En último lugar, el tercer gran elemento que configura hoy la identidad de la Unión Europea es su dimensión exterior. La UE está en paz consigo misma, lo cual constituye un logro admirable, pero en sus fronteras se acumulan los desafíos y conflictos, tanto en la ribera sur del Mediterráneo como en Oriente Medio, los Balcanes y la vecindad oriental. Por altruismo, pero también por interés propio, la UE debe mantenerse activa e implicada en la construcción de la paz, la seguridad y la libertad en su periferia. Ello implica, aquí también, coraje y liderazgo político para explicar a la ciudadanía que Europa necesita una política de seguridad que merezca tal nombre y que el camino de la integración en defensa es inevitable.

En conclusión, es en el reforzamiento del euro, en la profundización de la libre circulación de personas y en el desarrollo de una acción exterior coherente con nuestros principios y valores donde Europa se juega su futuro.
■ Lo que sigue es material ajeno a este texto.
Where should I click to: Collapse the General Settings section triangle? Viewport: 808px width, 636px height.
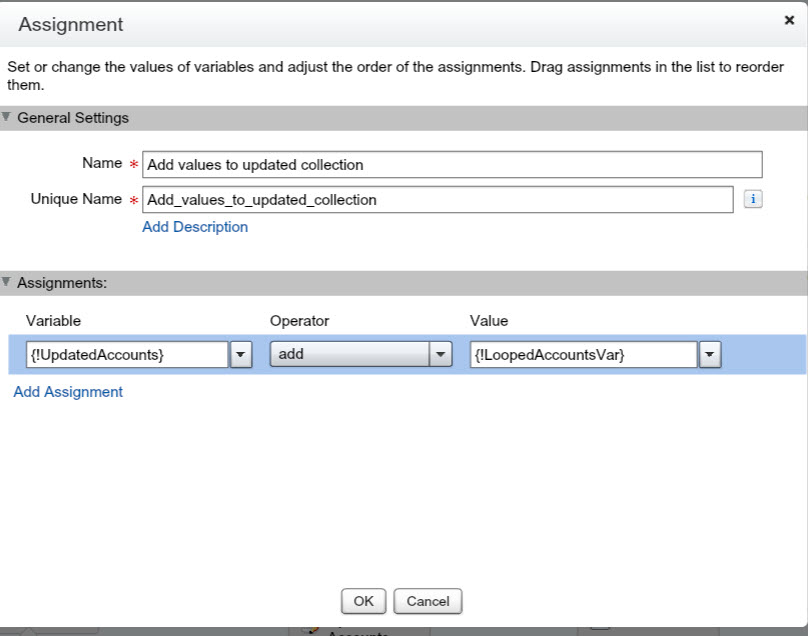click(7, 117)
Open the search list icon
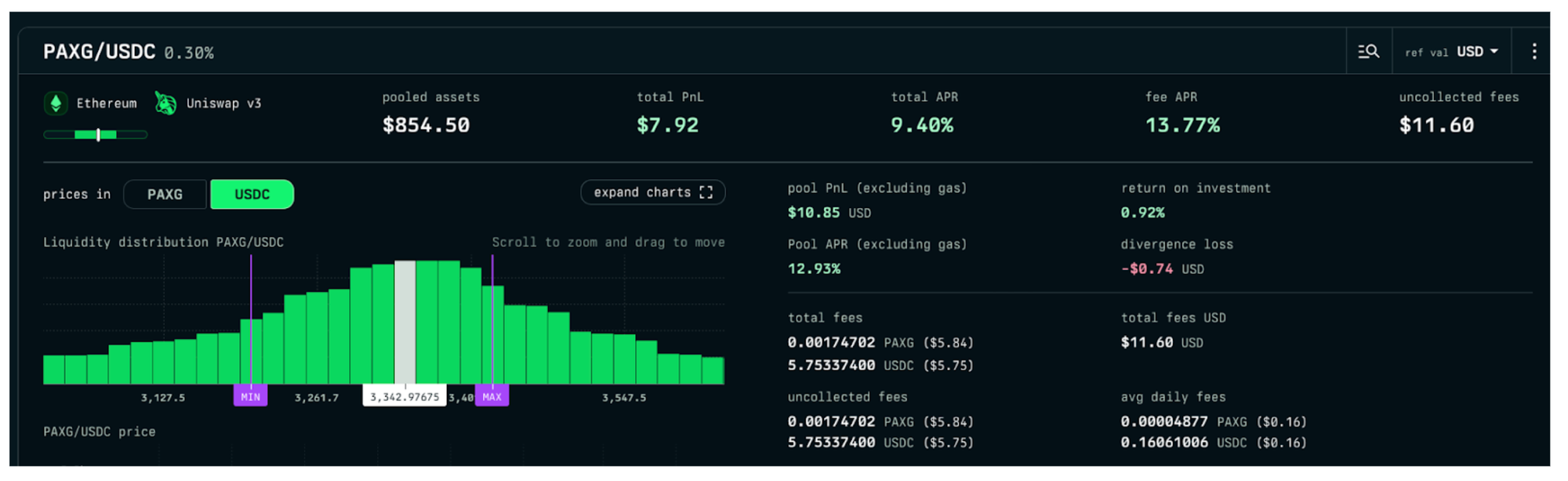 (1368, 52)
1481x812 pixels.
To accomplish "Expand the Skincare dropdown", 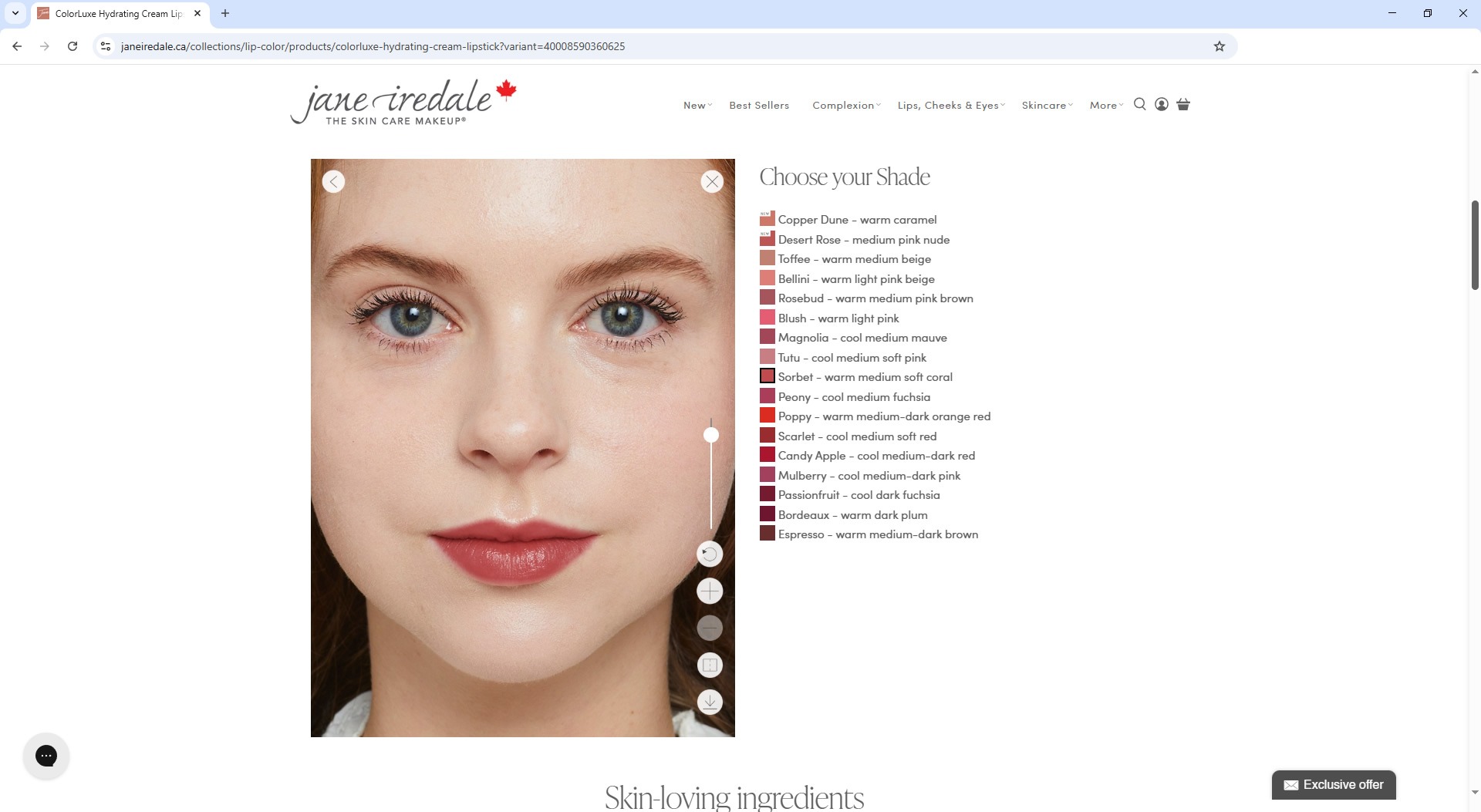I will click(x=1047, y=106).
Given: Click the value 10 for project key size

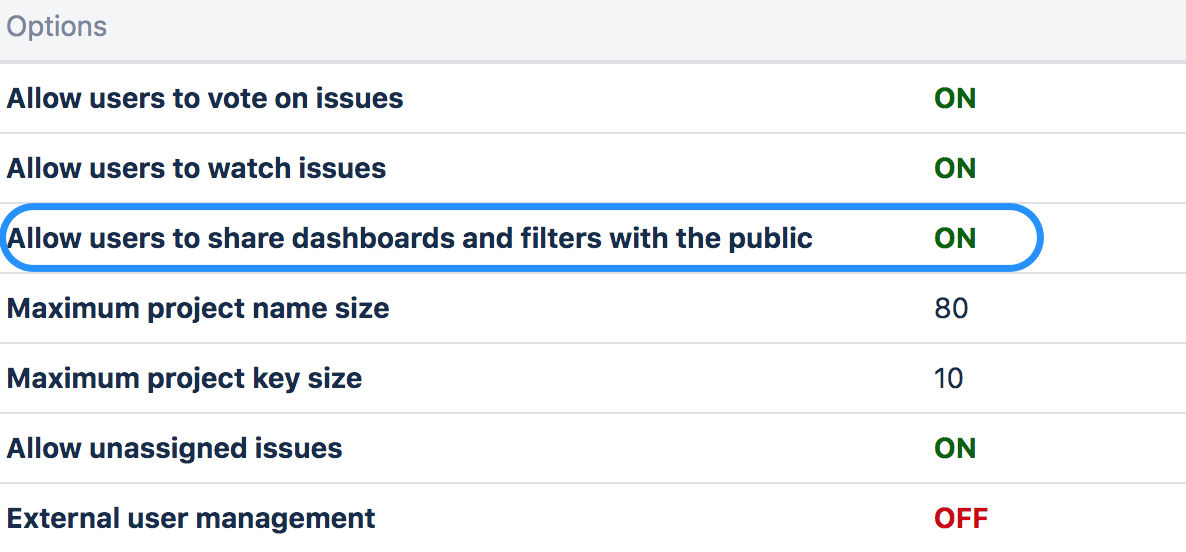Looking at the screenshot, I should coord(948,378).
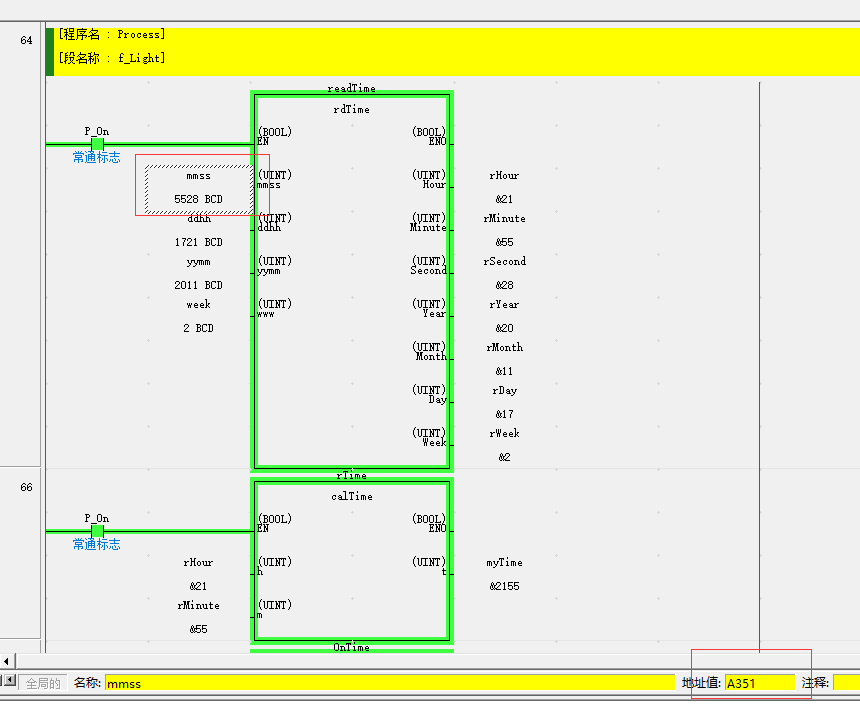The width and height of the screenshot is (860, 706).
Task: Select rung number 66 in the margin
Action: point(26,487)
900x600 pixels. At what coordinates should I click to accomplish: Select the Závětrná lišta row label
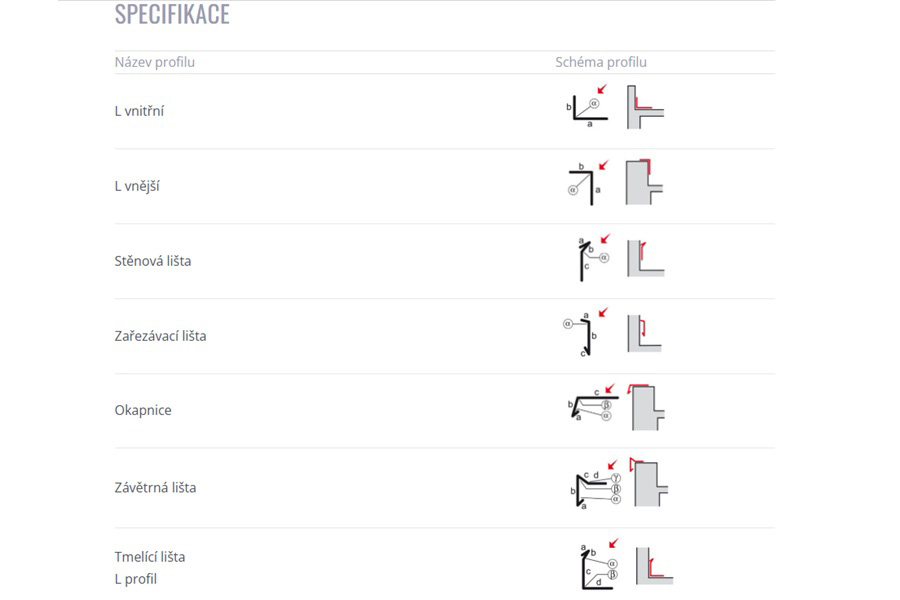pyautogui.click(x=155, y=487)
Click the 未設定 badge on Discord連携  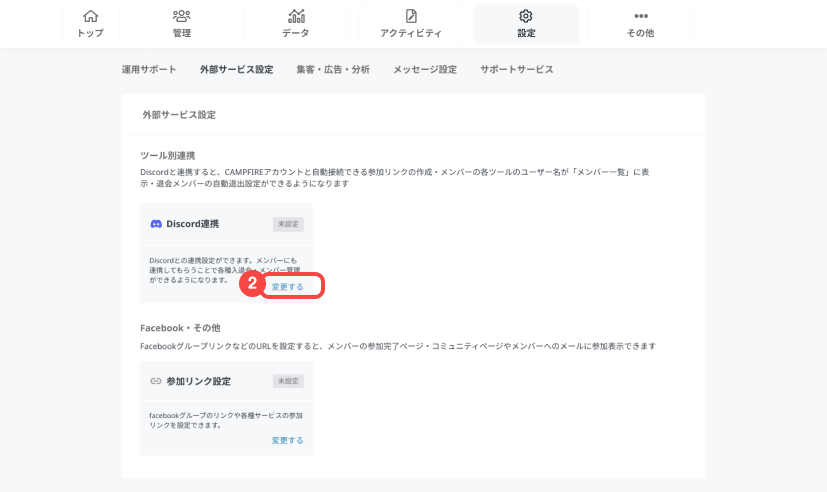pyautogui.click(x=288, y=224)
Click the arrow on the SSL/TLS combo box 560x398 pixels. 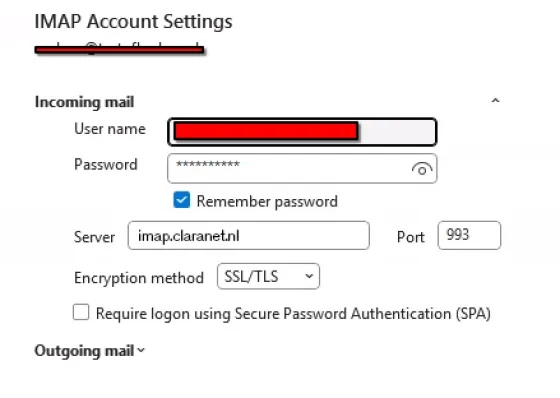point(309,276)
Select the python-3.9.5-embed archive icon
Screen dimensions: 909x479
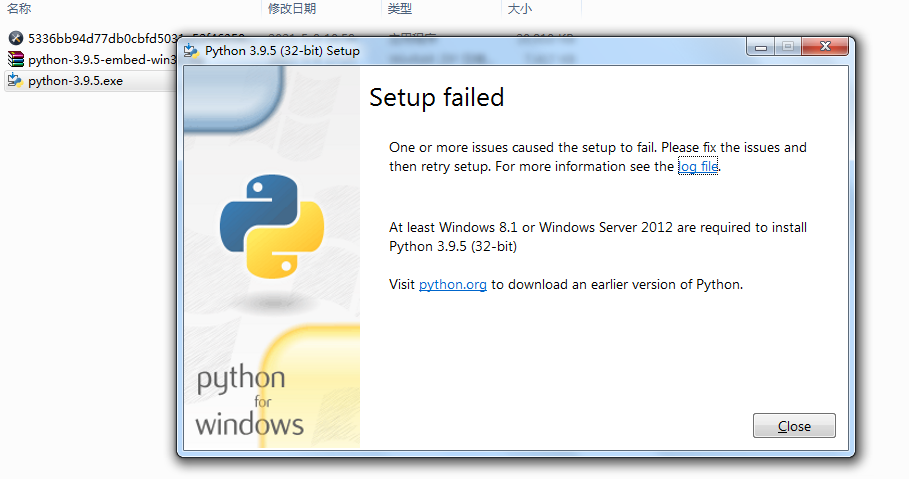(x=16, y=59)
El proyecto político de los eurófobos es muy claro en los tres ámbitos: quieren volver a las monedas nacionales, cerrar las fronteras a los inmigrantes y aislarse del exterior. Es posible que, irónicamente, las fuerzas eurófobas estén haciendo un gran favor a los europeístas, pues les están señalando sin ningún lugar a dudas cuál es el camino a seguir: exactamente el inverso.

José Ignacio Torreblanca, en nombre del Círculo Cívico de Opinión, del que es socio fundador.